Texto citado:
⟨

Muchas de las visiones de Juan son muy oscuras, y aunque posiblemente se pudiese justificar que el hombre que está seguro de su propia salvación, pase sus días esforzándose en interpretar esas visiones, de una cosa estoy seguro, y es que no sería una tarea beneficiosa para las personas inconversas.Esas personas no tienen tiempo que perder en especulaciones, pues no han sido confirmadas en las certidumbres básicas. Esas personas no necesitan sumergirse en las dificultades, pues aún no han colocado el cimiento de las simplicidades por medio de la fe en Cristo Jesús. Es mucho mejor meditar en la expiación, que especular sobre el cuerno pequeño, y es mucho mejor conocer al Señor Jesús en Su poder salvador, que fabricar una ingeniosa teoría acerca del número de la bestia.

Pero esta visión en particular es tan instructiva, está tan desprovista de dificultades serias, que puedo invitar a todos los presentes a considerarla, y, con mayor razón, porque tiene que ver con asuntos que conciernen a nuestro porvenir eterno. Pudiera ser, si Dios el Espíritu Santo ilumina nuestra fe, para mirar y ver ese «gran trono blanco y al que estaba sentado en él», que obtengamos tal bendición de esa visión, que hagamos retumbar los arcos del cielo con una gratitud sempiterna, ya que fuimos traídos a este mundo para ver el «gran trono blanco, y al hacerlo, no temeremos verlo en aquel día cuando el Juez tome Su sitio, y los vivos y los muertos se presenten ante Él.

Primero, intentaré explicar lo que Juan vio; y luego, en segundo lugar, trataré de exponer el efecto que creo que esta visión produciría si los ojos de nuestra fe se fijaran en ella ahora.

⟩

Extracto de datos:
⟨

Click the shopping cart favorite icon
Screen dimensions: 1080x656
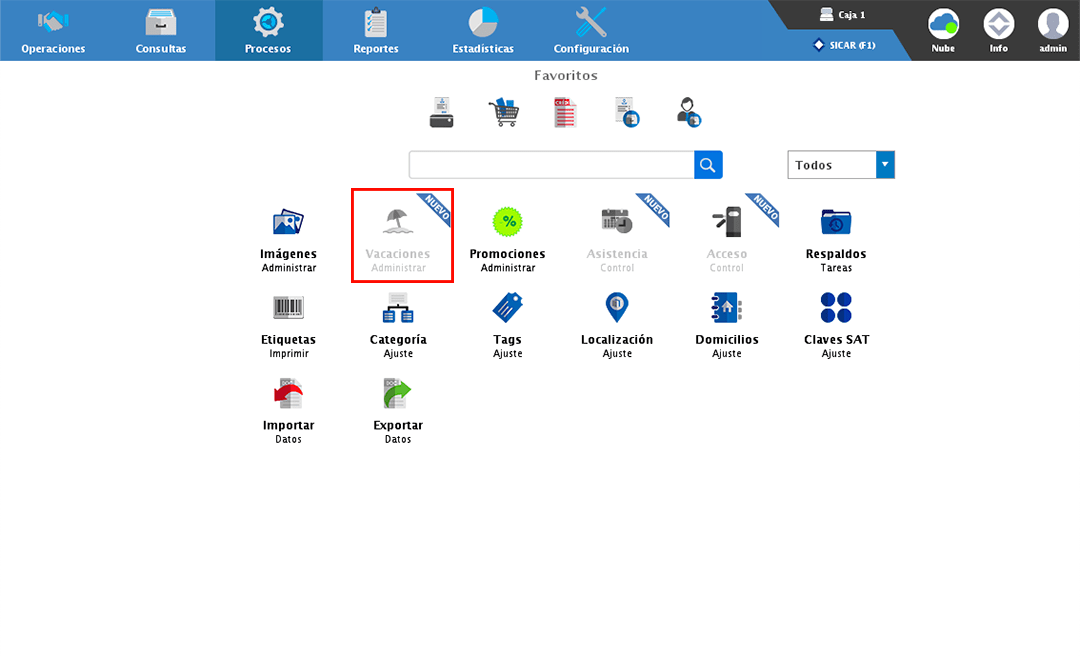pyautogui.click(x=504, y=111)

⟩

Ejercicio propuesto 1: Traduce al inglés esta oración del texto citado: «Primero, intentaré explicar lo que Juan vio; y luego, en segundo lugar, trataré de exponer el efecto que creo que esta visión produciría si los ojos de nuestra fe se fijaran en ella ahora.»
Ejercicio propuesto 2: Reproduce, por favor, el fragmento del texto citado desde "Pero esta visión" hasta "en ella ahora.".

Solución desarrollada 1: First, I will try to explain what John saw; and then, secondly, I will try to set forth the effect that I believe this vision would produce if the eyes of our faith were fixed on it now.

Solución desarrollada 2:
Pero esta visión en particular es tan instructiva, está tan desprovista de dificultades serias, que puedo invitar a todos los presentes a considerarla, y, con mayor razón, porque tiene que ver con asuntos que conciernen a nuestro porvenir eterno. Pudiera ser, si Dios el Espíritu Santo ilumina nuestra fe, para mirar y ver ese «gran trono blanco y al que estaba sentado en él», que obtengamos tal bendición de esa visión, que hagamos retumbar los arcos del cielo con una gratitud sempiterna, ya que fuimos traídos a este mundo para ver el «gran trono blanco, y al hacerlo, no temeremos verlo en aquel día cuando el Juez tome Su sitio, y los vivos y los muertos se presenten ante Él.

Primero, intentaré explicar lo que Juan vio; y luego, en segundo lugar, trataré de exponer el efecto que creo que esta visión produciría si los ojos de nuestra fe se fijaran en ella ahora.